Anyone that has used fertilizer products has probably noticed the fertilizer numbers that prominently present on sides of the products’ containers. In most cases, they show up on the front, but are also commonly located near the bottom of the container’s back or on the side. These fertilizer numbers are used to impart valuable consumer information by providing a breakdown analysis of the fertilizer’s nutrient/chemical contents. However, not everyone understands exactly how to read them or what they signify.
Generally speaking, the numbers refer to the parentages of Nitrogen, Phosphorus and Potassium, by weight, listed in this exact order and contained in the fertilizer. These numbers stand for the percentages contained within a specific package. For instance, an all-purpose garden fertilizer is typically referred to as 10-10-10, meaning that equal portions of the aforementioned nutrients are contained in the fertilizer mixture. Someone that purchased a bag of this mixture weighing 50 pounds, five pounds of the mixture would be Nitrogen; another five pounds would be Phosphorus and another, Potassium.

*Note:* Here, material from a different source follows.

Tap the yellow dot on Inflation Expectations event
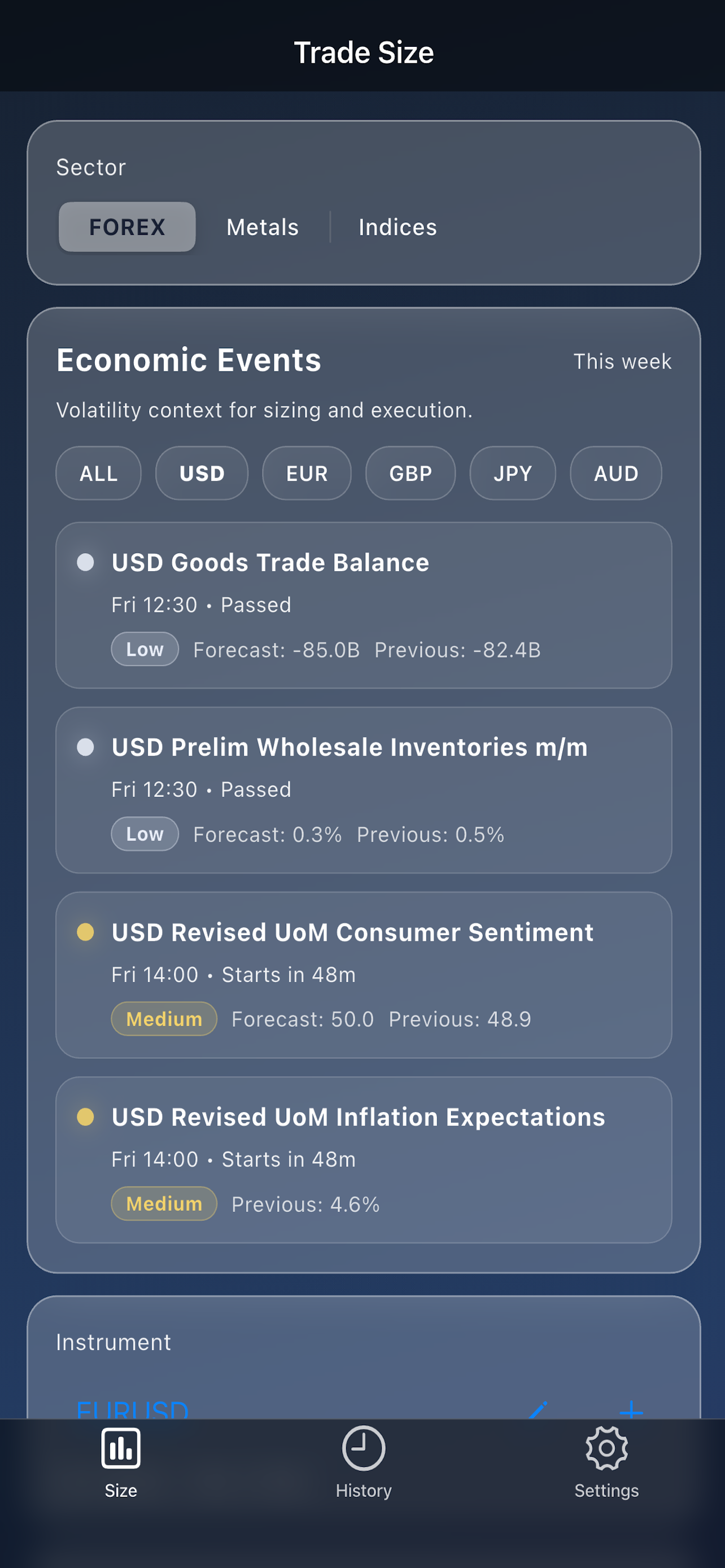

Fillers are used for the remaining 70% to help disperse the nutrients or chemicals.
Each chemical used in fertilizer mixes has a specific purpose. With its ability to impart plants with the ability to produce additional chlorophyll, Nitrogen is added to help promote above ground plant growth. This includes green leafy foliage and lush lawn grass. If one is seeking a fertilizer to help with these issues, he or she should look for a fertilizer with a higher first number that indicates that more Nitrogen is being used in the mixture. A Nitrogen-rich fertilizer can help plants grow taller and more quickly. It also helps green plants develop a darker, greener color. When used on lawns, a Nitrogen-rich fertilizer will make the grass grow faster, so the additional maintenance should be a consideration before infusing a lawn with a fertilizer that has a higher Nitrogen content.

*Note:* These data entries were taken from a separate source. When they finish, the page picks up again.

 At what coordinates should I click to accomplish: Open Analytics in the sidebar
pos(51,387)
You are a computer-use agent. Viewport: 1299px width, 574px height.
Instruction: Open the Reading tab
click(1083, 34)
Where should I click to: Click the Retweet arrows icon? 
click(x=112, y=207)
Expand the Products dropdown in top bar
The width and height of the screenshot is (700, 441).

The middle number indicates the percentage of Phosphorus that is being used. Phosphorus is generally used to establish or promote below ground growth. It is also used to support fruit production and blooming flowers. The gardener who is looking for a fertilizer to result in heartier flower blooms or that is seeking a starter fertilizer for his or her lawn should look for one that has a higher middle number. Gardeners that grow roses and other flowers to enter into competitions will often choose to use a fertilizer rich in Phosphorus because it helps the blooms to be larger and richer in color. Phosphorus can help foster the development of new plants such as trees, shrubs and other plants that are just starting out in a lawn or garden.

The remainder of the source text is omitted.